07.06.2013
Sobibór – archeologia pamięci
W październiku tego roku minie 70. rocznica zorganizowania przez żydowskich więźniów niemieckiego obozu zagłady w Sobiborze udanego powstania. W jego wyniku z obozu zbiegła liczna grupa więźniów, z których do końca wojny przetrwało niemal 50 osób. Krótko po tym buncie obóz został zlikwidowany, a ślady masowej zbrodni zatarte przez załogę SS. W odkrywaniu tajemnic Sobiboru z pomocą przychodzą badania archeologiczne prowadzone na terenie byłego obozu od 2001 roku. Każdy etap prac przynosi nowe fakty, które w zestawieniu z relacjami ocalałych uzupełniają dotychczasową wiedzę dotyczącą Sobiboru.

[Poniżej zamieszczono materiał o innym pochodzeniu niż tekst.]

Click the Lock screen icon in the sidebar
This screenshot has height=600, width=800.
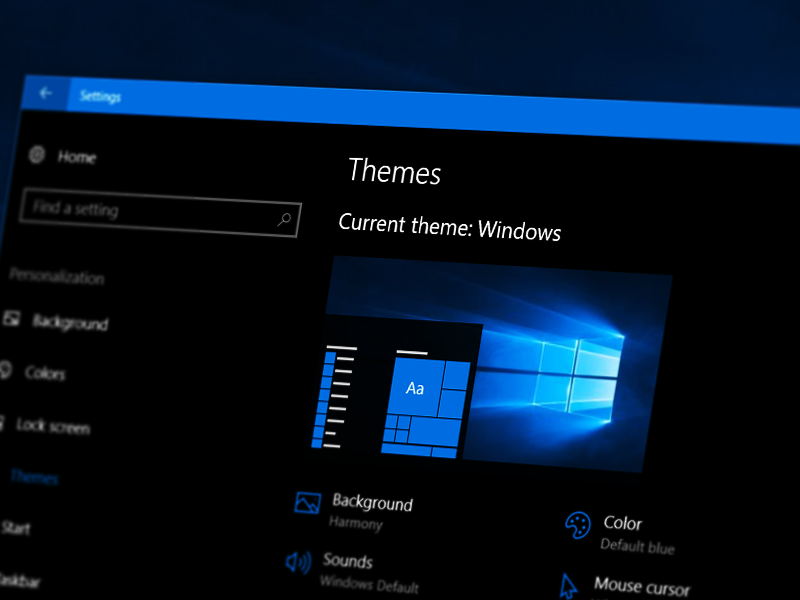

Najważniejsze ustalenia archeologów to m.in. określenie przebiegu drogi prowadzącej do komór gazowych (nazywanej Himmelfahrtstraße) oraz zlokalizowanie mogił ze szczątkami ofiar. Udało się także odnaleźć wiele przedmiotów osobistych osób zamordowanych w obozie. Wśród nich jest m.in. aluminiowa tabliczka z napisem „LEA JUDITH DE LA PENHA 11 V 1937 AMSTERDAM” należąca do sześcioletniej dziewczynki pochodzącej z Holandii. Podczas tegorocznych prac prowadzonych na zlecenie Państwowego Muzeum na Majdanku we współpracy z Fundacją „Polsko-Niemieckie Pojednanie” archeolodzy natrafili na przywieszkę, którą do Sobiboru przywiózł ośmioletni Deddie Zak, deportowany najprawdopodobniej 8 czerwca 1943 roku z obozu w Westerborku w Holandii. Zaskakującym znaleziskiem było również odkrycie pozostałości podłużnego wykopu wyglądem przypominającego tunel. Wykopali go przypuszczalnie więźniowie z tzw. Sonderkommando, których zmuszano do wynoszenia z komór gazowych ciał zamordowanych i palenia ich na stosach. W ten sposób prawdopodobnie zamierzali się wydostać poza zasieki obozu III, który był szczelnie odseparowany od pozostałych sektorów obozu. W obozie III znajdował się budynek z komorami gazowymi, masowe mogiły, stosy spaleniskowe oraz baraki, w których byli zakwaterowani członkowie Sonderkommando. O istnieniu tunelu pisze m.in. Zelda Metz, uczestniczka powstania więźniów w Sobiborze, w relacji z 1946 roku: […] dowiedzieliśmy się od Ukraińców, że Żydzi pracujący w komorach gazowych zrobili podkop prowadzący od ich sypialnych baraków pod drutami obozu na wolność. Podkop był już na wykończeniu, ale został wykryty. O rozstrzelaniu tych więźniów wspomina również Tomasz Blatt: Po obozie rozeszły się pogłoski, że powodem egzekucji była próba ucieczki wykopanym w ziemi tunelem. Natomiast autor monografii poświęconej obozom „Aktion Reinhardt” Yitzhak Arad opisuje w niej podkop jako długi na 120-130 metrów tunel, przy którego budowie więźniowie pracowali przez dwa miesiące. Stan źródeł uniemożliwia określenie dokładnej liczby ofiar zamordowanych w obozie zagłady w Sobiborze. W świetle przygotowanej przez Państwowe Muzeum na Majdanku ekspertyzy zginęło w nim ok.170-180 tysięcy Żydów.